The sixth is the place, the lists, to wit [that is], the wilderness,

[note “alone”]

that so he might be alone, and that there might be no fellow-worker with him in the matter of our salvation,

that he alone might have the treading of the wine-press, Isaiah 63.3.

So, in his transfiguration in the mount, he was found alone, Luke 9. 36.

So, in the garden in his great agony, he was in effect alone; for his Disciples slept all the while, Mat. 26. 40 that unto him might be ascribed all the praise.

Secondly, we will note here, that there is no place privileged from temptations, as there be some that think there be certain places to be exempt from God’s presence, (as was noted in the dream of Jacob) so the monks and hermits thought, that by avoiding company, they should be free from temptations; which is not so.[1] For, although Christ were alone in the wilderness, and fasting too, yet was he tempted we see.[2]

And yet it is true, that he that will live well, must shun the company of the wicked, Gen. 19. 17[3] when the Angels had brought Lot & his family out of the doors, they charged him not to tarry, nor to stand still, nor once to look back.[4]

So, after the cock had crowed, and put Peter in mind of his fall; he went out of the doors and wept bitterly, Matt. 26. 75 his solitariness was a cause to make his repentance the more earnest, and helped to increase his tears: and company is commonly a hindrance to the receiving of any good grace, and to the exercising and confirming us in any good purpose.

But as true it is, that temptations are, and may as well be in the deserts, as in public places: not only in the valleys, but in the mountains, verse 8. and not only in the country, but even in the Holy City [Jerusalem], vers. 5 yea, and sometimes full, and sometimes fasting[5], yea, in paradise and in heaven itself; for thither does the devil come and accuse us before God: we are therefore always to stand upon our guard.[6]

 For in the second chap. of Luke verse. 24. He is said to walk through dry places, least happily some might be escaped from him thither: and though we could go whether he could not come, we should not be free: for wee carry ever a tempter about with us.[7] And when we pray to be delivered from temptation, it is not only from the devil, but from ourselves, we carry fire within us. Nazianzen[8] and Basil[9] were of that mind once, that by change of the place a man might go from temptation: but afterward they recanted it, affirming that it was impossible to avoid temptation, yea, though he went out of the world, except he left his heart behind him also[10].

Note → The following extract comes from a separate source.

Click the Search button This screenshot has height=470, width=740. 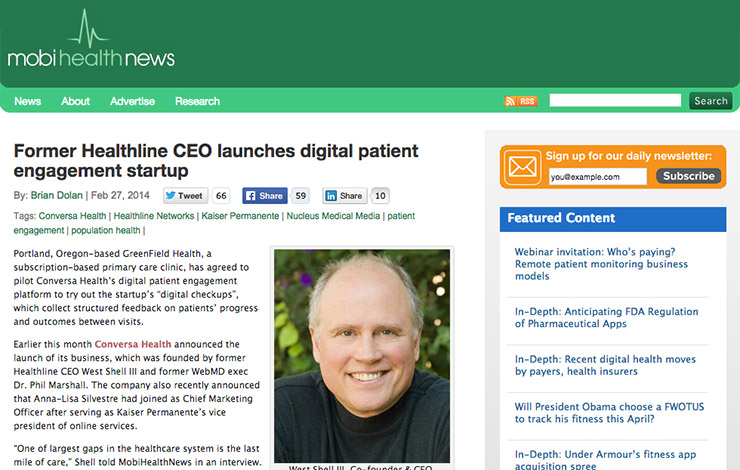(711, 101)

This section concerns the location of the temptation: the wilderness. There are a number conclusions which have been drawn from this over the centuries. For instance, Adam fell to Satan in the Garden; Jesus refused temptation in the wilderness.

Andrews considers the fact Christ was alone. He then gives three other instances of Christ alone. Christ will be alone when treading out the judgment (Is. 63:3).

Christ was alone after the transfiguration. This reference is a bit more complicated. The passage a whole reads:

Luke 9:28–36 (ESV)

28 Now about eight days after these sayings he took with him Peter and John and James and went up on the mountain to pray. 29 And as he was praying, the appearance of his face was altered, and his clothing became dazzling white. 30 And behold, two men were talking with him, Moses and Elijah, 31 who appeared in glory and spoke of his departure, which he was about to accomplish at Jerusalem. 32 Now Peter and those who were with him were heavy with sleep, but when they became fully awake they saw his glory and the two men who stood with him. 33 And as the men were parting from him, Peter said to Jesus, “Master, it is good that we are here. Let us make three tents, one for you and one for Moses and one for Elijah”—not knowing what he said. 34 As he was saying these things, a cloud came and overshadowed them, and they were afraid as they entered the cloud. 35 And a voice came out of the cloud, saying, “This is my Son, my Chosen One; listen to him!” 36 And when the voice had spoken, Jesus was found alone. And they kept silent and told no one in those days anything of what they had seen.

Christ is alone after the transfiguration, in that Elijah and Moses are now gone. But Jesus was still with Peter, James, and John. The reason for this reference by Andrews must be in v. 31: They were discussing Jesus’ “departure” – his “exodus” [that is the Greek word]. The exodus of Jesus was going to be his Passion. Thus, the alone here foreshadows the next alone mentioned is Christ alone in the Garden before he is arrested.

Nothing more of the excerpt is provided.